By the end of 1851, however, the era of Baldwin and LaFontaine was suddenly over. They had granted an amnesty to the rebels of 1837, allowing them to return from exile. For the first time in more than a decade, the old trouble-making former mayor, William Lyon Mackenzie, was back at home living in Toronto. He was joined by other returning rebels — unsurprisingly, they were more radical than the moderate liberals (like Baldwin and LaFontaine) who had refused to take up arms. It didn’t take long for Mackenzie to get elected to parliament and to cause problems for the Great Ministry. Baldwin and LaFontaine were relatively young — in their 40s — but they were already exhausted from years of political struggle and plagued by a variety of illnesses. (Most famously, Baldwin had been suffering from severe depression since the death of his wife 15 years earlier.) When one of Mackenzie’s bills to overturn one of Baldwin’s new laws got unexpectedly strong support, Baldwin resigned. LaFontaine wasn’t far behind.
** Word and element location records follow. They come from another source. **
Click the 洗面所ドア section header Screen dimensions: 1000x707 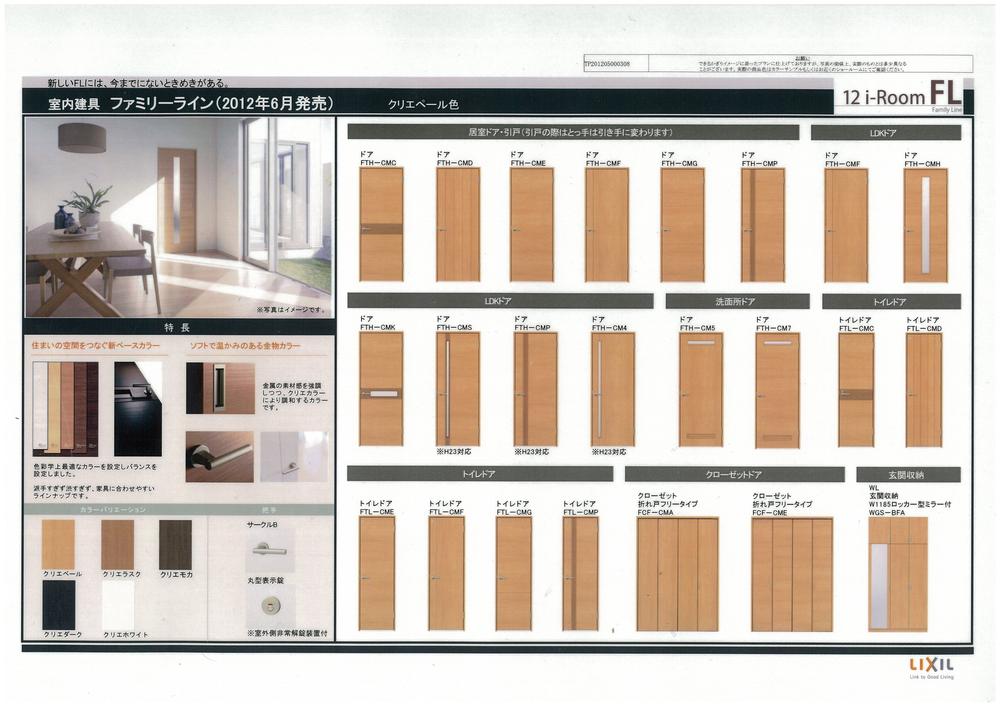click(737, 301)
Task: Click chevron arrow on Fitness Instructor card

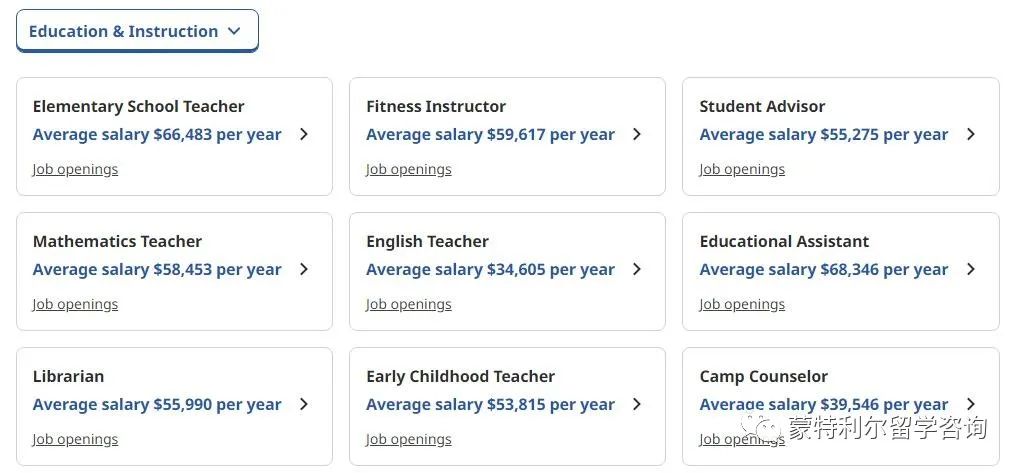Action: 637,134
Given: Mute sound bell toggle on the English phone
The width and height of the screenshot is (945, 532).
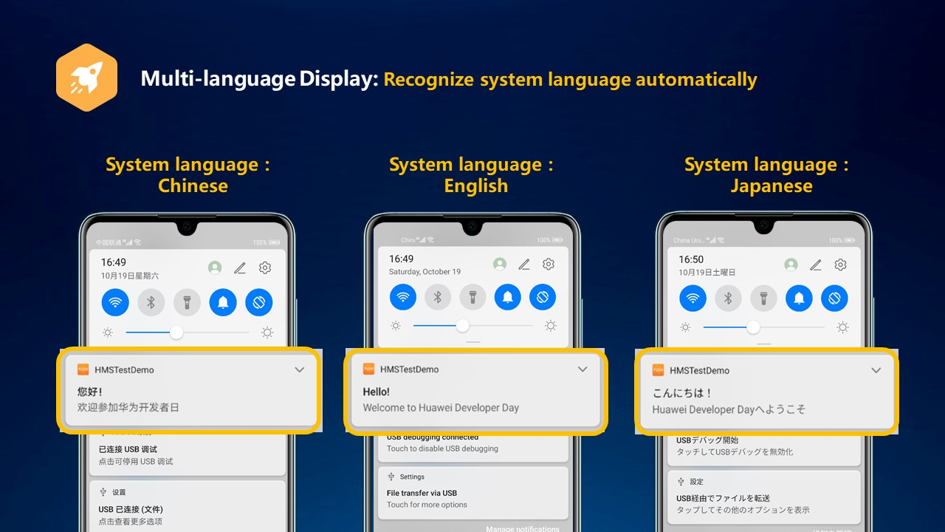Looking at the screenshot, I should pos(508,297).
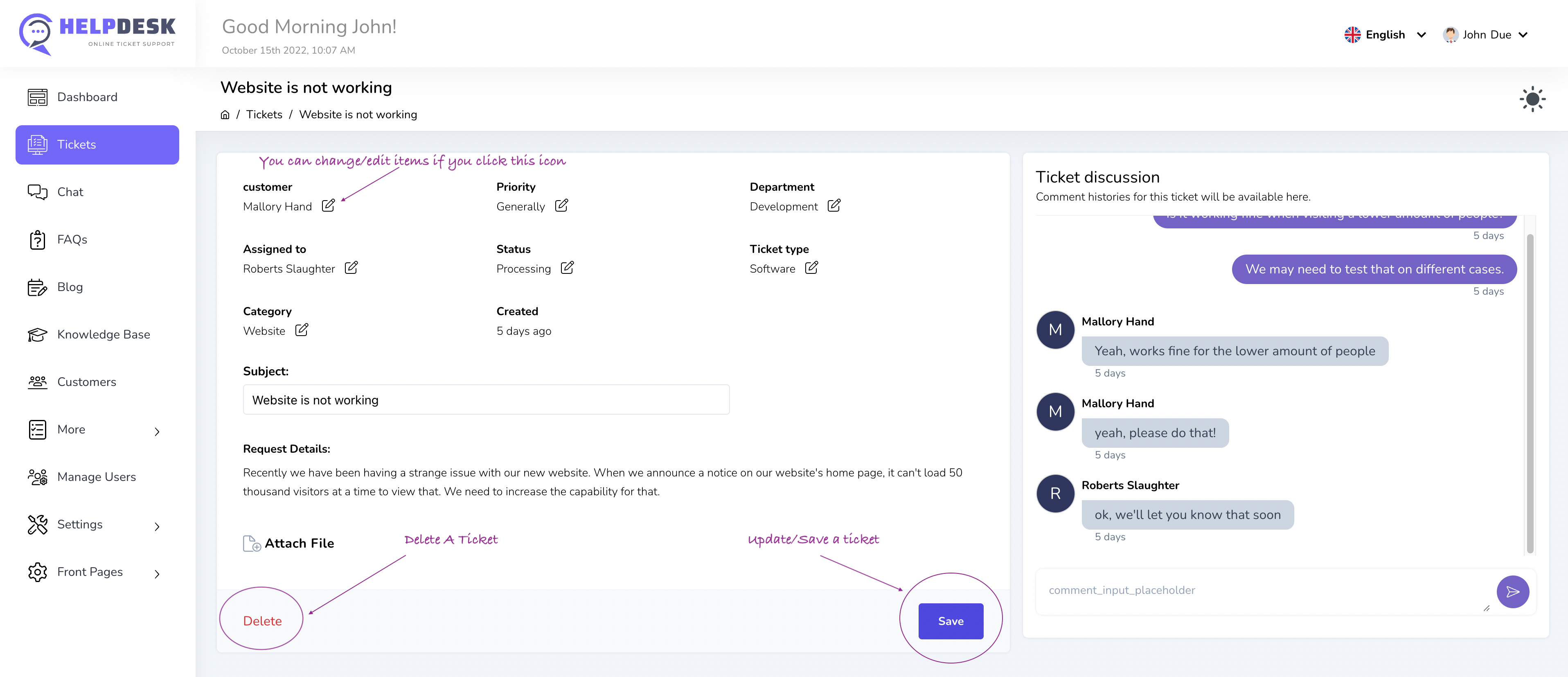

And so, as 1851 turned into 1852, the Province of Canada was in the hands of a new generation of political leaders. In the wake of the Great Ministry, people like George Brown and John A. Macdonald would rise to prominence. The fight for Responsible Government was over. Now, it was time to start down the road to Confederation.

 

Image: Toronto in 1851 as painted by the German-born artist Augustus Köller. He had been raised in Düsseldorf and now lived in Philadelphia. He made his living off watercolours and lithographs, traveling to cities all over North America. For this painting, he seems to have taken a vantage point looking out over the city from the ancient shore of the prehistoric Lake Iroquois, just north of what’s Davenport Road now.